| RECORDS TO PROCESS |
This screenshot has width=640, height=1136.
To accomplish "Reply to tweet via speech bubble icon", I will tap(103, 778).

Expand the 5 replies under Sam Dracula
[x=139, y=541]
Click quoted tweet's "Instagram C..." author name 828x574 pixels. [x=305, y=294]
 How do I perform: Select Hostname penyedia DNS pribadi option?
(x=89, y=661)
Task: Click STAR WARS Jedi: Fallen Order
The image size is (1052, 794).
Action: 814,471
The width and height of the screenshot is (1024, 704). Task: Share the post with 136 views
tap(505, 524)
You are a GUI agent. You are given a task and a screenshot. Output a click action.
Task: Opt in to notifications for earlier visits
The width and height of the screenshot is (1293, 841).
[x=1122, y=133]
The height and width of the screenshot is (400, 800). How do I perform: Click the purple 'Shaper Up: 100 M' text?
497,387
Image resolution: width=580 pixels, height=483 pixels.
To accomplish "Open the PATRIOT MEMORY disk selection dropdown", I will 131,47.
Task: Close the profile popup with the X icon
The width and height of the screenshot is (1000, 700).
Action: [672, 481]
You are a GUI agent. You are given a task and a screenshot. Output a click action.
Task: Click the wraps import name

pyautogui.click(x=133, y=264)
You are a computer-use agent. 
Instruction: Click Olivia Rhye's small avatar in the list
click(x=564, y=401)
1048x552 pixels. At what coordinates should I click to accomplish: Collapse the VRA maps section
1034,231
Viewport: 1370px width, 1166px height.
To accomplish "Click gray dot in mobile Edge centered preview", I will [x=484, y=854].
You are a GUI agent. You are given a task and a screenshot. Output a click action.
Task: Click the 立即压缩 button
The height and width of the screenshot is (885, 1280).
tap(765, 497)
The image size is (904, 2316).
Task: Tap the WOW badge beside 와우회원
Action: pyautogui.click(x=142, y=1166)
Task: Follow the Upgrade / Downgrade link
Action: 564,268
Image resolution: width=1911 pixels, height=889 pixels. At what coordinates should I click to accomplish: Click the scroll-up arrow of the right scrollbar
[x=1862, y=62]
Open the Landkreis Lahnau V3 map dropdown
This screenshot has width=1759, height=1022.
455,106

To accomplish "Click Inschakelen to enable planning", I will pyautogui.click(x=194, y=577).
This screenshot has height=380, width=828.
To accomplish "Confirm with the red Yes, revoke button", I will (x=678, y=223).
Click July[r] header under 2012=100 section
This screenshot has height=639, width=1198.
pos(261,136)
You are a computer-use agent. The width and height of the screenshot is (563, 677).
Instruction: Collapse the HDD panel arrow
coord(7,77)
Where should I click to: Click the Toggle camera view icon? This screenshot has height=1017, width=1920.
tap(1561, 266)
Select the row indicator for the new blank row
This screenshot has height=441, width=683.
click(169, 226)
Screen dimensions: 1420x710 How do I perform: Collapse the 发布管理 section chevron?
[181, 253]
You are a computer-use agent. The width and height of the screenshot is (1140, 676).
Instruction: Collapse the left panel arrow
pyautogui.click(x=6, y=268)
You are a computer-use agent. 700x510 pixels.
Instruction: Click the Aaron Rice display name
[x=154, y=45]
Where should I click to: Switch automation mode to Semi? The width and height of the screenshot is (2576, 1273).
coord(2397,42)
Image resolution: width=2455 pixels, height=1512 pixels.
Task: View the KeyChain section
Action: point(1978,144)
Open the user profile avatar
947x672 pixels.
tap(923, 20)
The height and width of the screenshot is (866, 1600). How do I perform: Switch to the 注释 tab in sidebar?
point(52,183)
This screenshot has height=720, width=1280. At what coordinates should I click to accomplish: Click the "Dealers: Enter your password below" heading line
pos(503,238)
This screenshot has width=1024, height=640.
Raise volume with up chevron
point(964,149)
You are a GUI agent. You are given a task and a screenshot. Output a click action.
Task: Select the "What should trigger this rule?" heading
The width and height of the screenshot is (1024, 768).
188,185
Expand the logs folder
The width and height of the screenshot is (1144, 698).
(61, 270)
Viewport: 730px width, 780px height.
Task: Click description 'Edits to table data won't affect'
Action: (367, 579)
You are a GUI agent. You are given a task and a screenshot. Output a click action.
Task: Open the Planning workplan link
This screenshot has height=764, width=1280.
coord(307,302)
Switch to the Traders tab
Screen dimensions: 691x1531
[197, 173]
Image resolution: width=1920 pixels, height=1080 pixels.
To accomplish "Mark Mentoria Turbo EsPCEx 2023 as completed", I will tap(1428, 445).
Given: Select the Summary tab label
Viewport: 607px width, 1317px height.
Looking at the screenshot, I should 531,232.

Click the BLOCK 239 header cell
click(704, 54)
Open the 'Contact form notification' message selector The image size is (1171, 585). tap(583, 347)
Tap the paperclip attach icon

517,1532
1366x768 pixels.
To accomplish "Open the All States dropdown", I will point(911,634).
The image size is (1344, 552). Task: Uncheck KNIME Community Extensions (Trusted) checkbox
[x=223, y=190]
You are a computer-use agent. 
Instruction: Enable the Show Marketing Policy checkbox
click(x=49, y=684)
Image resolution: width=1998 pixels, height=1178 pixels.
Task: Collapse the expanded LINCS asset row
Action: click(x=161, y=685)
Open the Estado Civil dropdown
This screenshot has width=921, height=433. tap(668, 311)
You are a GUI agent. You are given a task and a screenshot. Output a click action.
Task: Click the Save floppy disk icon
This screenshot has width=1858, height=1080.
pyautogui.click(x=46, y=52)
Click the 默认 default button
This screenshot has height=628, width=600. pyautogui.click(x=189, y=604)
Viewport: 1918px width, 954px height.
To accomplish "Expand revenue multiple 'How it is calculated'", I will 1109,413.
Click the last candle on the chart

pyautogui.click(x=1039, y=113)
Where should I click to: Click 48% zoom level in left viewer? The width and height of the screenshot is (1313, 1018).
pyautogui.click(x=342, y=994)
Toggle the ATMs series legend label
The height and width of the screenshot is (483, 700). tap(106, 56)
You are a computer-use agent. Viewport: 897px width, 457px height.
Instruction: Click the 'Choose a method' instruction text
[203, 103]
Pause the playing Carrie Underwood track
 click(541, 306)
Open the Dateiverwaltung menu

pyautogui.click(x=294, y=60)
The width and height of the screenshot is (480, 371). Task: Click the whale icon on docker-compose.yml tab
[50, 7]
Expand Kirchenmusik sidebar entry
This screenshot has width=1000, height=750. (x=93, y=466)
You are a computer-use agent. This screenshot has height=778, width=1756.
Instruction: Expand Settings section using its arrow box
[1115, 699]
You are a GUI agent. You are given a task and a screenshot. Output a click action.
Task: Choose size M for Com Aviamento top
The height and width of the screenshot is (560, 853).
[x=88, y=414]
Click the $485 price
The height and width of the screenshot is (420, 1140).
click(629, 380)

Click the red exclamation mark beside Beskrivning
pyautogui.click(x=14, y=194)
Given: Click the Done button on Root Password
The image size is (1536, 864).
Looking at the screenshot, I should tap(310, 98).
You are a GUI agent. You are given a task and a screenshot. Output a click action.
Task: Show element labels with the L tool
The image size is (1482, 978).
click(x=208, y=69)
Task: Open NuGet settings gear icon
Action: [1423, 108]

| WHAT YOU HAVE TO DO |
Exactly reproduce every line of the data above.

| SOLUTION TO THIS PROBLEM |
This screenshot has width=640, height=1136.
To accomplish "Reply to tweet via speech bubble icon", I will tap(103, 778).

Expand the 5 replies under Sam Dracula
[x=139, y=541]
Click quoted tweet's "Instagram C..." author name 828x574 pixels. [x=305, y=294]
 How do I perform: Select Hostname penyedia DNS pribadi option?
(x=89, y=661)
Task: Click STAR WARS Jedi: Fallen Order
The image size is (1052, 794).
Action: 814,471
The width and height of the screenshot is (1024, 704). Task: Share the post with 136 views
tap(505, 524)
You are a GUI agent. You are given a task and a screenshot. Output a click action.
Task: Opt in to notifications for earlier visits
The width and height of the screenshot is (1293, 841).
[x=1122, y=133]
The height and width of the screenshot is (400, 800). How do I perform: Click the purple 'Shaper Up: 100 M' text?
497,387
Image resolution: width=580 pixels, height=483 pixels.
To accomplish "Open the PATRIOT MEMORY disk selection dropdown", I will 131,47.
Task: Close the profile popup with the X icon
The width and height of the screenshot is (1000, 700).
Action: [672, 481]
You are a GUI agent. You are given a task and a screenshot. Output a click action.
Task: Click the wraps import name

pyautogui.click(x=133, y=264)
You are a computer-use agent. 
Instruction: Click Olivia Rhye's small avatar in the list
click(x=564, y=401)
1048x552 pixels. At what coordinates should I click to accomplish: Collapse the VRA maps section
1034,231
Viewport: 1370px width, 1166px height.
To accomplish "Click gray dot in mobile Edge centered preview", I will [x=484, y=854].
You are a GUI agent. You are given a task and a screenshot. Output a click action.
Task: Click the 立即压缩 button
The height and width of the screenshot is (885, 1280).
tap(765, 497)
The image size is (904, 2316).
Task: Tap the WOW badge beside 와우회원
Action: pyautogui.click(x=142, y=1166)
Task: Follow the Upgrade / Downgrade link
Action: 564,268
Image resolution: width=1911 pixels, height=889 pixels. At what coordinates should I click to accomplish: Click the scroll-up arrow of the right scrollbar
[x=1862, y=62]
Open the Landkreis Lahnau V3 map dropdown
This screenshot has width=1759, height=1022.
455,106

To accomplish "Click Inschakelen to enable planning", I will pyautogui.click(x=194, y=577).
This screenshot has height=380, width=828.
To accomplish "Confirm with the red Yes, revoke button", I will (x=678, y=223).
Click July[r] header under 2012=100 section
This screenshot has height=639, width=1198.
pos(261,136)
You are a computer-use agent. The width and height of the screenshot is (563, 677).
Instruction: Collapse the HDD panel arrow
coord(7,77)
Where should I click to: Click the Toggle camera view icon? This screenshot has height=1017, width=1920.
tap(1561, 266)
Select the row indicator for the new blank row
This screenshot has height=441, width=683.
click(169, 226)
Screen dimensions: 1420x710 How do I perform: Collapse the 发布管理 section chevron?
[181, 253]
You are a computer-use agent. The width and height of the screenshot is (1140, 676).
Instruction: Collapse the left panel arrow
pyautogui.click(x=6, y=268)
You are a computer-use agent. 700x510 pixels.
Instruction: Click the Aaron Rice display name
[x=154, y=45]
Where should I click to: Switch automation mode to Semi? The width and height of the screenshot is (2576, 1273).
coord(2397,42)
Image resolution: width=2455 pixels, height=1512 pixels.
Task: View the KeyChain section
Action: point(1978,144)
Open the user profile avatar
947x672 pixels.
tap(923, 20)
The height and width of the screenshot is (866, 1600). How do I perform: Switch to the 注释 tab in sidebar?
point(52,183)
This screenshot has height=720, width=1280. At what coordinates should I click to accomplish: Click the "Dealers: Enter your password below" heading line
pos(503,238)
This screenshot has width=1024, height=640.
Raise volume with up chevron
point(964,149)
You are a GUI agent. You are given a task and a screenshot. Output a click action.
Task: Select the "What should trigger this rule?" heading
The width and height of the screenshot is (1024, 768).
188,185
Expand the logs folder
The width and height of the screenshot is (1144, 698).
(61, 270)
Viewport: 730px width, 780px height.
Task: Click description 'Edits to table data won't affect'
Action: (367, 579)
You are a GUI agent. You are given a task and a screenshot. Output a click action.
Task: Open the Planning workplan link
This screenshot has height=764, width=1280.
coord(307,302)
Switch to the Traders tab
Screen dimensions: 691x1531
[197, 173]
Image resolution: width=1920 pixels, height=1080 pixels.
To accomplish "Mark Mentoria Turbo EsPCEx 2023 as completed", I will tap(1428, 445).
Given: Select the Summary tab label
Viewport: 607px width, 1317px height.
Looking at the screenshot, I should 531,232.

Click the BLOCK 239 header cell
click(704, 54)
Open the 'Contact form notification' message selector The image size is (1171, 585). tap(583, 347)
Tap the paperclip attach icon

517,1532
1366x768 pixels.
To accomplish "Open the All States dropdown", I will point(911,634).
The image size is (1344, 552). Task: Uncheck KNIME Community Extensions (Trusted) checkbox
[x=223, y=190]
You are a computer-use agent. 
Instruction: Enable the Show Marketing Policy checkbox
click(x=49, y=684)
Image resolution: width=1998 pixels, height=1178 pixels.
Task: Collapse the expanded LINCS asset row
Action: click(x=161, y=685)
Open the Estado Civil dropdown
This screenshot has width=921, height=433. tap(668, 311)
You are a GUI agent. You are given a task and a screenshot. Output a click action.
Task: Click the Save floppy disk icon
This screenshot has width=1858, height=1080.
pyautogui.click(x=46, y=52)
Click the 默认 default button
This screenshot has height=628, width=600. pyautogui.click(x=189, y=604)
Viewport: 1918px width, 954px height.
To accomplish "Expand revenue multiple 'How it is calculated'", I will 1109,413.
Click the last candle on the chart

pyautogui.click(x=1039, y=113)
Where should I click to: Click 48% zoom level in left viewer? The width and height of the screenshot is (1313, 1018).
pyautogui.click(x=342, y=994)
Toggle the ATMs series legend label
The height and width of the screenshot is (483, 700). tap(106, 56)
You are a computer-use agent. Viewport: 897px width, 457px height.
Instruction: Click the 'Choose a method' instruction text
[203, 103]
Pause the playing Carrie Underwood track
 click(541, 306)
Open the Dateiverwaltung menu

pyautogui.click(x=294, y=60)
The width and height of the screenshot is (480, 371). Task: Click the whale icon on docker-compose.yml tab
[50, 7]
Expand Kirchenmusik sidebar entry
This screenshot has width=1000, height=750. (x=93, y=466)
You are a computer-use agent. This screenshot has height=778, width=1756.
Instruction: Expand Settings section using its arrow box
[1115, 699]
You are a GUI agent. You are given a task and a screenshot. Output a click action.
Task: Choose size M for Com Aviamento top
The height and width of the screenshot is (560, 853).
[x=88, y=414]
Click the $485 price
The height and width of the screenshot is (420, 1140).
click(629, 380)

Click the red exclamation mark beside Beskrivning
pyautogui.click(x=14, y=194)
Given: Click the Done button on Root Password
The image size is (1536, 864).
Looking at the screenshot, I should tap(310, 98).
You are a GUI agent. You are given a task and a screenshot. Output a click action.
Task: Show element labels with the L tool
The image size is (1482, 978).
click(x=208, y=69)
Task: Open NuGet settings gear icon
Action: [1423, 108]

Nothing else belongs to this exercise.